In this book, Pearsons makes an interesting point about how many people, even in the business world, tend to take the attitude that they are in charge. When the company they work for does not go as planned, they often complain that things weren’t their fault and blame it on others. This attitude does not help the company and in fact, it can hurt it, making it harder to bounce back from a disaster or other negative business circumstances.
Pearsons gives several examples to illustrate this point. He starts off his book with a few stories about companies that made decisions based solely on who they needed to appease and not necessarily what was best for the company. This attitude often leads to poor decisions and poor results, and when the situation finally gets to the company’s owners, they often blame those whose input they were not privy to. This attitude also leads to more complaints about the company and poor performance.
Pearsons also takes a look at how the business world affects the individual employee. There are a number of companies where employees are treated like commodities. They are expected to do all of the same things, and if they don’t, they are told they are doing things wrong and the management needs to fix them. The belief in this type of employee is strong and often leads to poor working conditions, resentment, and poor performance.
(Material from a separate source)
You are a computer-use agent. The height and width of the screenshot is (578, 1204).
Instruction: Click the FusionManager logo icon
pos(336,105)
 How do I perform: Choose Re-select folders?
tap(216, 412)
Pearsons illustrates how a culture of respect and professionalism can help improve the quality of work. A good example is where a manager tells his or her employees not to discuss what they know with another employee. Employees, instead, should just listen to the boss and act according to his or her wishes.
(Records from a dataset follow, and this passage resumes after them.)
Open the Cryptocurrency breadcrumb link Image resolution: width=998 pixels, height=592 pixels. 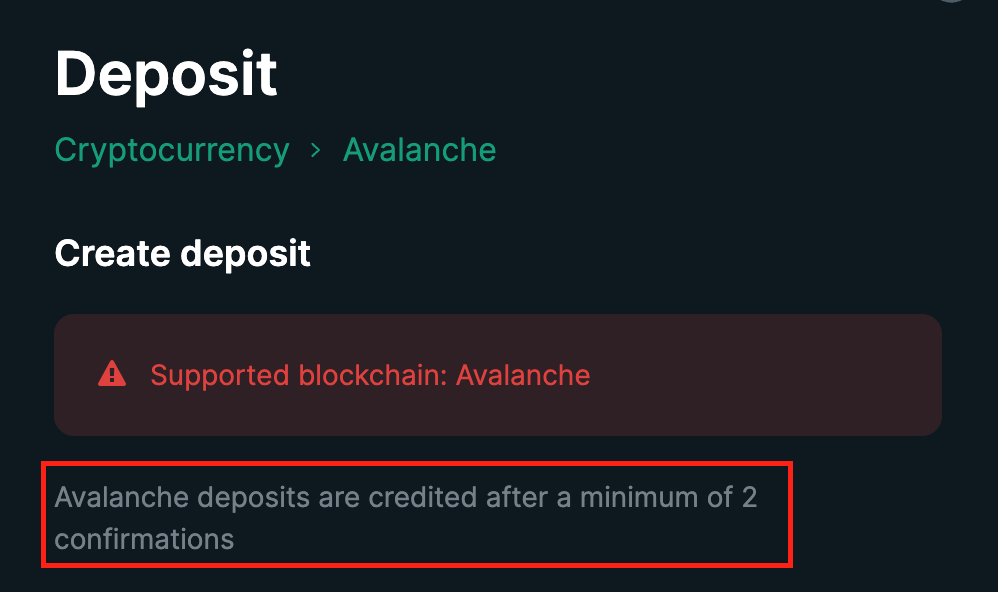(x=172, y=152)
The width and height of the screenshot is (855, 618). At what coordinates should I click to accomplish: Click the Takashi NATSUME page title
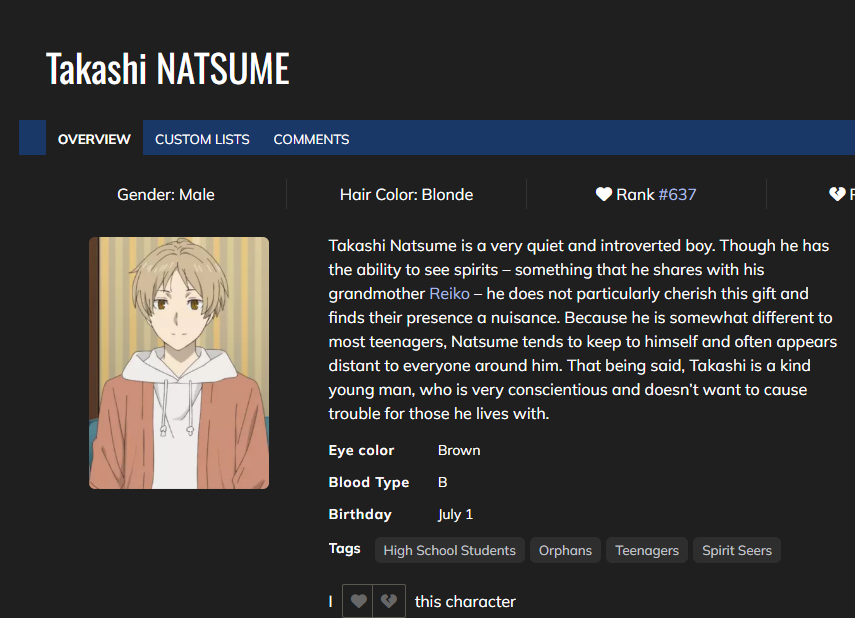click(x=168, y=69)
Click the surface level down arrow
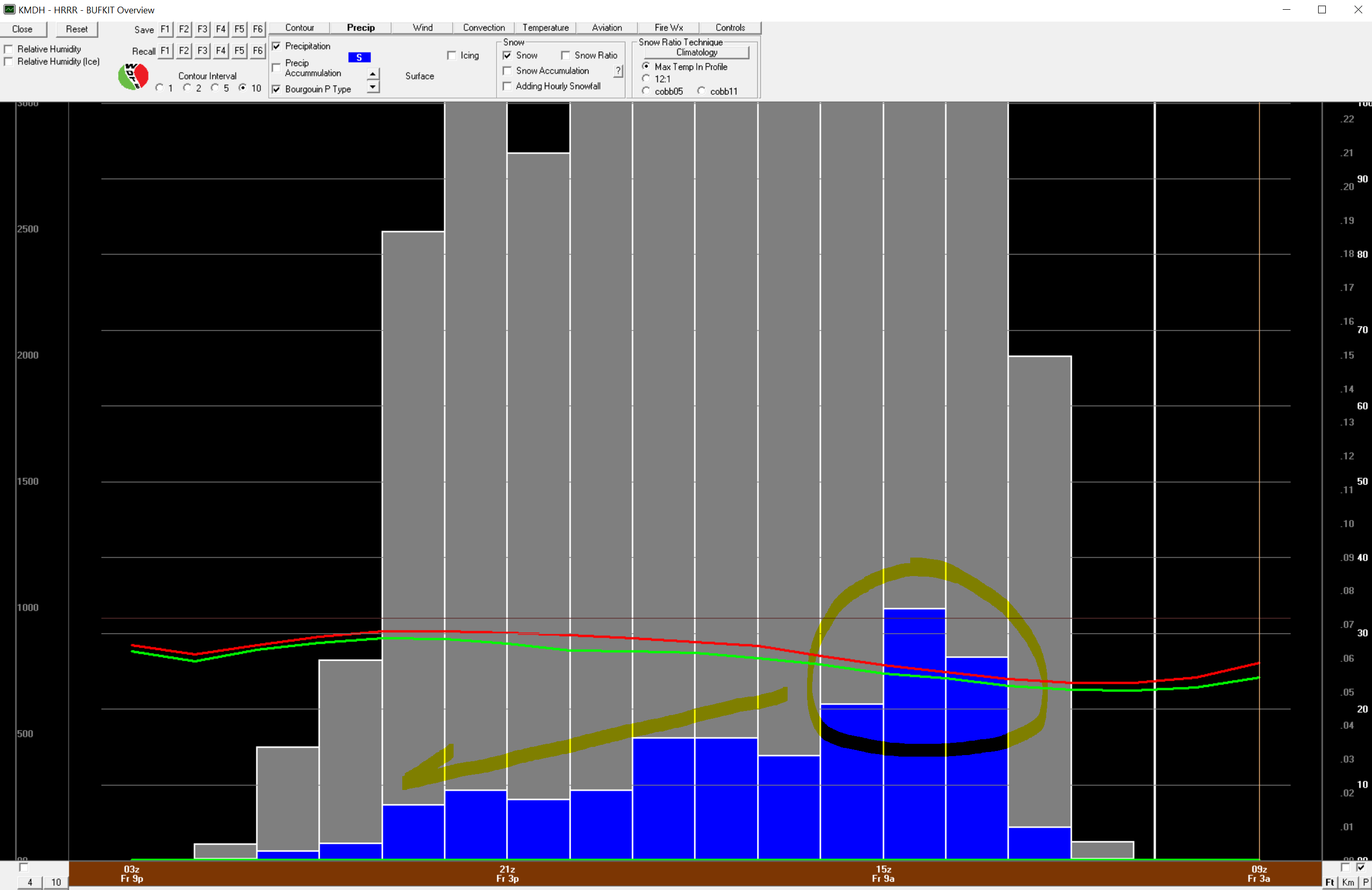Screen dimensions: 1372x890 373,87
A great way to foster respect is to pay employees a little more for what they do. This is especially true for lower level positions that often do not have as much responsibility, since a good manager knows that in these situations they will be better able to handle their workers effectively.
Finally, Pearsons makes the case that companies should take a long hard look at their relationships with each other in the business world. Although it might not seem like it at the time, there are many reasons why it would make sense to do so. For example, a major reason why some companies fail is because they are not willing to work with their customers. However, the company might feel as if they are doing things right, but the customer doesn’t think so either.
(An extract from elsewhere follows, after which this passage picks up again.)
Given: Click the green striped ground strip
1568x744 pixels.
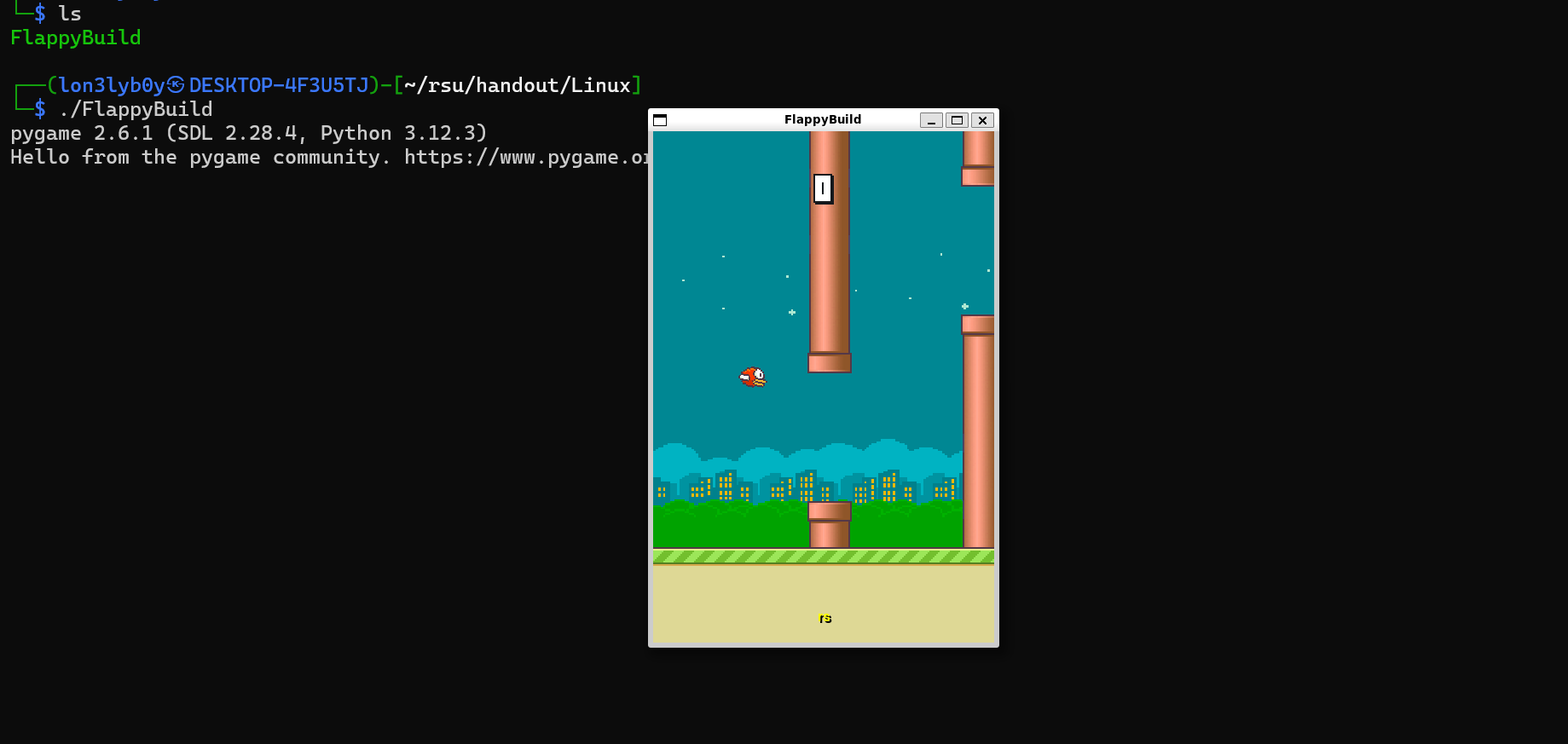Looking at the screenshot, I should 823,557.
By looking at the relationships between management and its employees, Pearsons makes a very important point about how these relationships can affect the company’s bottom line. This book is an interesting read, but is definitely worth a read all on its own. If you want a great and engaging business management read, then this is a great choice.
A great thing about the KPI (Key Performance Indicator) rating system is that Pearsons shows how it can be used by companies to identify areas in which improvements can be made. A good manager, for example, will want to identify a problem and determine a short term solution, while also figuring out how they can encourage employees to perform better in the long term.
Pearsons also shows how using this rating system can lead to a lot more than just a company’s bottom line. It can also help identify areas where employees are lacking and why they are performing poorly. or where they need improvement.
Overall, KPI is an excellent book, which teaches its readers to think critically about a variety of topics. relating to business and management. Pearsons does an excellent job of explaining the principles involved, and he explains the benefits of such a system.